For those interested in U.S. hostage and detainee policy, the book provides critical lessons as well. Rezaian’s was a textbook case of a hostage taking disguised as a detention — his imprisonment became a bargaining chip in high-stakes international diplomacy, and his release reflects what America will do to bring these hostages home. Moreover, Prisoner shows how much family advocacy matters. From the moment of his arrest, Rezaian had unwavering support from his brother, Ali, and his employer, the Washington Post, who worked relentlessly behind the scenes — closing Jason’s email, hiring lawyers, meeting with experts — until the harrowing final moments of Jason’s 544-day ordeal.
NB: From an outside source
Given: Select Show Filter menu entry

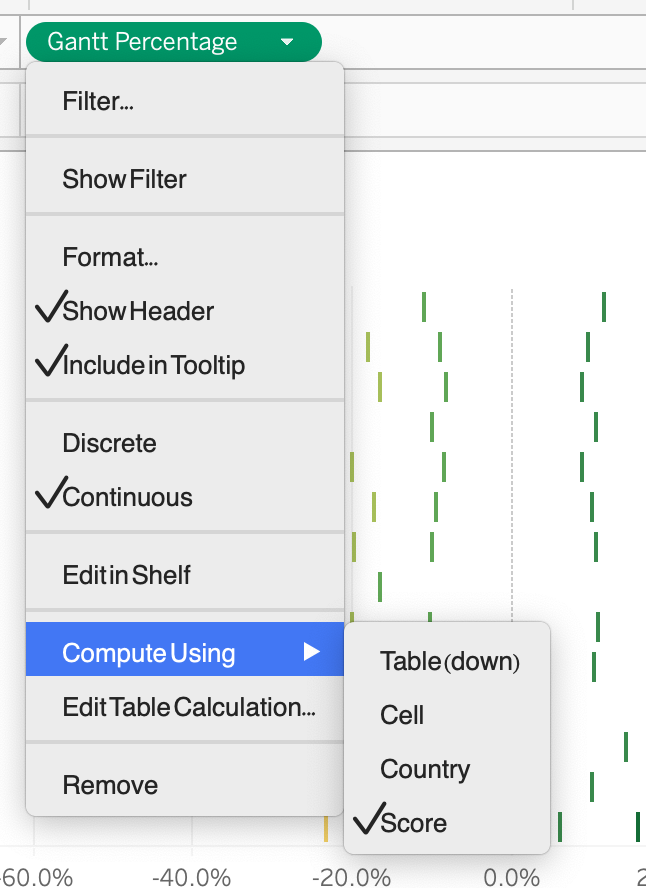Looking at the screenshot, I should pyautogui.click(x=124, y=179).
Ali traveled to Washington 20 times in 2015, and he met with “heads of state, arms dealers, journalists, and diplomats” in his dogged effort to bring Jason home.

Veteran human rights attorney Jared Genser and former hostages I have interviewed all agree: A determined family member clamoring for attention is the biggest predictor that the government will help the case. “Family engagement in Washington matters enormously,” Genser told me. “The sophistication of the family matters — and the families that make the most noise will get help.” A central component of the work by support organizations like Hostage US and the James W. Foley Legacy Foundation, as well as the Family Engagement Team at the Hostage Recovery Fusion Cell, is to make this process less arbitrary — creating a system of support that is available to all families in this devastating situation.
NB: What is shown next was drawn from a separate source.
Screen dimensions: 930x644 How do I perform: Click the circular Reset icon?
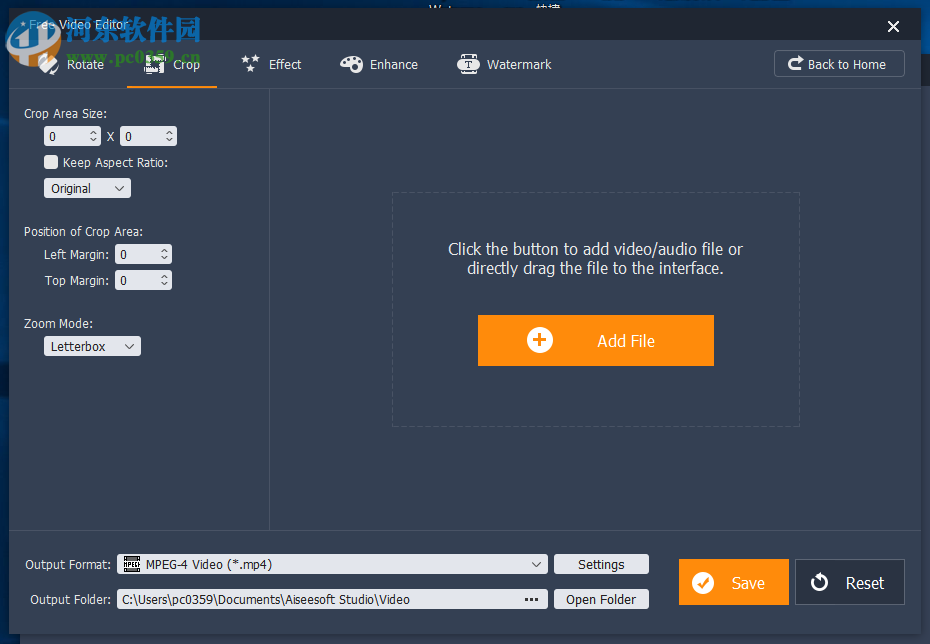point(820,582)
Questions of Causality in U.S. Hostage Policy

As the executive director of the Committee to Protect Journalists, Joel Simon is often on the other side of these hostage-taking attacks — supporting families, promoting journalists’ safety, and advocating for hostages’ release. In his broadly researched new book, Simon travels the world to investigate the patchwork approach to hostage recovery — speaking to officials in Washington, Madrid, Paris, and London; learning the secrets of the trade from hostage negotiators and insurance personnel; and portraying the tragedies of grieving family members and former hostages.
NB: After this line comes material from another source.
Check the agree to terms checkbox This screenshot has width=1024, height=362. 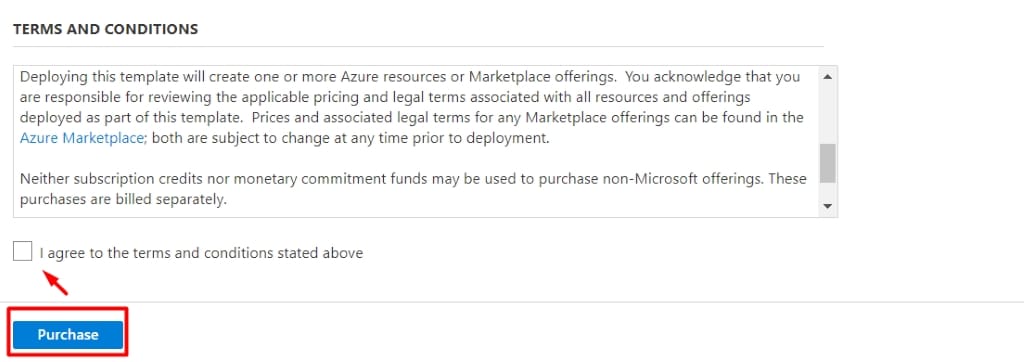click(x=22, y=251)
Simon’s goal in We Want to Negotiate is to explore the justification for America’s “no concessions” stance to understand the policy’s efficacy, as well as the “moral and political consequences of providing funding to a terrorist organization.” He quickly uncovers enormous variation, even among close-knit allies: Some countries “take a hard line, and others are willing to talk” — a mixed strategy that generates terrible outcomes for all target nations. For example, Simon reports that the Spanish government directly negotiates with — and pays ransoms to — terrorists, which has saved hostages’ lives. “Every one of the estimated 70 Spaniards taken hostage by Islamist groups and Somali pirates have come home alive,” a record “… unmatched by any other country.” On the other hand, France is subject to massive public pressure to intervene in hostage crises, where a culture of public protests trains and maintains focus on bringing captives home. Simon reports that the French pay, but often through intermediaries. And he suggests that this has had a Barbary-like effect on future risk: “According to data provided by the French Foreign Ministry, the number of French nationals abducted overseas quintupled from 11 to 59 a year between 2004 and 2008.”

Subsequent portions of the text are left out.